ECONOMICS

The Fed Kembali Naikkan Suku Bunga, Ini Pendapat Para Ekonom

Viola Triamanda/MPI 22/09/2022 12:53 WIB

The Fed kembali menaikkan suku bunga acuannya sebesar 75 basis poin (bps) atau 0,75 persen.

The Fed Kembali Naikkan Suku Bunga, Ini Pendapat Para Ekonom (FOTO: Reuters)

IDXChannel - Bank Sentral Amerika Serikat (AS) atau The Fed kembali menaikkan suku bunga acuannya sebesar 75 basis poin (bps) atau 0,75 persen. Keputusan ini merupakan yang ketiga berturut-turut dilakukan The Fed.

Senior Faculty Lembaga Pengembangan Perbankan Indonesia (LPPI) Amin Nurdin mengatakan bahwa Indonesia tentu akan turut merasakan dampak akibat kenaikan suku bunga the fed. Menurutnya nilai tukar rupiah akan merosot, begitu pula nilai saham yang juga akan turun seiring penurunan laba karena efek minimnya penjualan dan tingginya biaya. 

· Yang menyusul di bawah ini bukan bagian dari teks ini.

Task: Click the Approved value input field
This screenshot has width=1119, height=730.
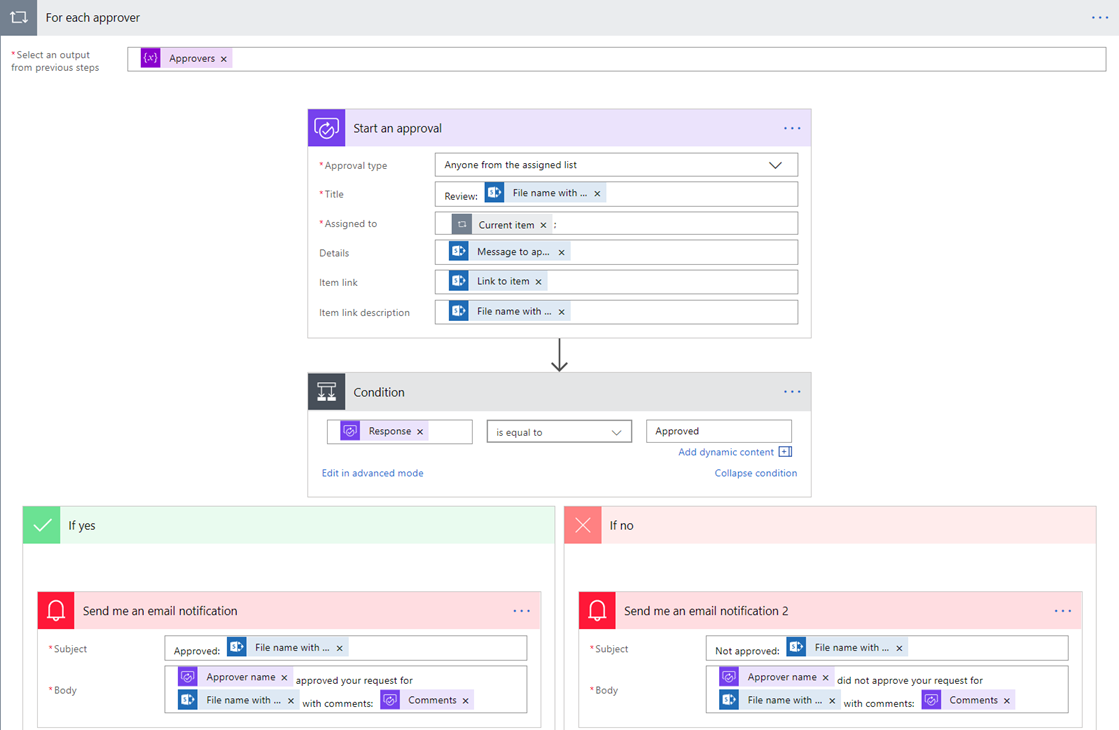Action: [718, 431]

"Selain itu akan ada penurunan konsumsi karena pasti akan mengurangi daya beli, dalam jangka panjang" jelasnya kepada MPI, Kamis (22/9/22).

Kemudian lanjut Amin, kemungkinan kesulitan untuk membayar pinjaman akan melanda masyarakat Indonesia mengingat jika Bank Indonesia turut menaikkan interest rate.

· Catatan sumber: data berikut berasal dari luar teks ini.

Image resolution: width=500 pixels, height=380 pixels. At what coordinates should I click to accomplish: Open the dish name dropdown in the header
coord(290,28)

"Jadi akan ada efek ke para debitur dalam jngka panjang" ucapnya. 

Selaras, Direktur Riset CORE Indonesia Piter Abdullah juga menyatakan bahwa kenaikan suku bunga the fed berpotensi mendorong arus modal keluar dan melemahkan rupiah jikalau BI tidak merespon kenaikan suku bunga the Fed ini dengan menaikkan suku bunga acuan BI7DRR. 

Oleh karena itu dia memperkirakan bahwa BI akan segera kembali menaikkan suku bunga acuan sebagai respon atas kenaikan suku bunga acuan the fed, dan juga lonjakan inflasi pasca kenaikan harga bbm subsidi. 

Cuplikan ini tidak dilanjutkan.